In any event, this brings me to my next point: our public, whose heart is often in the right place but is completely devoid of the realities of making music these days, thinks that music is made solely by the person standing in front of the microphone.

 

Whereas, in reality, there are probably 10-20 people standing behind one mildly successful artist and 25-50 people (depending on the song and arrangement) working behind the scenes of one semi-successful musical act. And that’s a conservative estimate. Not to mention countless iterations of hit and miss songs and albums that came prior to the big hit.
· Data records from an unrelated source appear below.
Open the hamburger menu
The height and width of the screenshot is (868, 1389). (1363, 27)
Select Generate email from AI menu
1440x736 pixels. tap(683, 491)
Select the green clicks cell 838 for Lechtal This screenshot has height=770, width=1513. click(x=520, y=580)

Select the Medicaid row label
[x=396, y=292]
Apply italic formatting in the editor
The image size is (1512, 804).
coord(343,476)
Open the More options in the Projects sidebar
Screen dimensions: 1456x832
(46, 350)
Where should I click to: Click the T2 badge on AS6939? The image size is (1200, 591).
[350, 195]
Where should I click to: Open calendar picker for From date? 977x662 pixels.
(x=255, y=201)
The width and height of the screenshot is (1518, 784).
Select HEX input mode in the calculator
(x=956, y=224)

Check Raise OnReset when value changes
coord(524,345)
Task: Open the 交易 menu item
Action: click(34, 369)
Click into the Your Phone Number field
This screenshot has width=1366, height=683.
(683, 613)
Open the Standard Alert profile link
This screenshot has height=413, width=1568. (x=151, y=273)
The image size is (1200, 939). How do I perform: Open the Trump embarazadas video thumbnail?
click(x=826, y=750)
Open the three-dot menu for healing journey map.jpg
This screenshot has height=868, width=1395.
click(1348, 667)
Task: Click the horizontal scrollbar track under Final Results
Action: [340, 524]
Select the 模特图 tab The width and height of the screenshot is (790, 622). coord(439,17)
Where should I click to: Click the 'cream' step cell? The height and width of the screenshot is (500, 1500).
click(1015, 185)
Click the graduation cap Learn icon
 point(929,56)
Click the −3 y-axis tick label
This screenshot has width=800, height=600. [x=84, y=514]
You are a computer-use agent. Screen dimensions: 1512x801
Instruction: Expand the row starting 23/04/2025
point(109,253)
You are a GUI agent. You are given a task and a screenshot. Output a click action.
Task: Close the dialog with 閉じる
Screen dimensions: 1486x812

The Beatles, for example, toured for 10 years before they had 1 single hit (see Malcolm Gladwell’s 5,000 hour rule).

 

At any rate, this past weekend, as I stood by a performer playing one of our beautiful pieces, a customer approached to ask “what percentage of proceeds actually went to the artist?” Of course, this question implied both a certain skepticism and naiveté. Unless you are in the music business, hardly anyone knows what it takes to make a single track, let alone an entire album.

 

Not to mention the fact that it’s really a gotcha question. 99% of the time, the person asking it is just looking for a reason not to open their wallets. So they tell themselves, “if only a some small percentage goes to the student, why should I bother purchasing anything?”

 

Well, I’m here to point out that whenever you’re supporting an artist – regardless of what age or genre they’re in – you’re also supporting his or her sound engineer who, together with the composer/arranger and mixer toiled for countless hours to hand pick, mix and match the right takes and tones on that track/album. The mixer also cleaned up the recordings so as to make them sound commercially viable – that is, without any blemishes, miscues or mistakes. You’re also supporting the studio (whose possession of equipment that’s worth well over $1MM) was used to record the said album. And, finally, you’re supporting the director/producer who not only fronted the money for the project and brought all of the necessary specialists together, but also made it possible for the musician to be standing here and playing in front of you. Moreover, the producer most likely not only paid for the production but also scouted and rented the performance venue, paid for travel, food and lodging and went out and hustled to sell enough CDs so he/she can break even. In other words, he believed in the work so much that he therefore took on all the risk.

 

And so, if you still believe that the artist is the one that’s entitled to get paid, then you should tell that to countless musicians who are desperately trying to find funding, management, marketing know-how and guidance, who send their mix tapes to countless record companies/labels who, in and of themselves, are nowadays surviving hand to mouth because of services such as iTunes, Spotify and Pandora. But more on that in another article.

 

Suffice it to say that an artists doesn’t produce a record by themselves.

 

Finally, if all that still isn’t enough, ask yourself this: when was the last time you paid $2625 for a single track of music?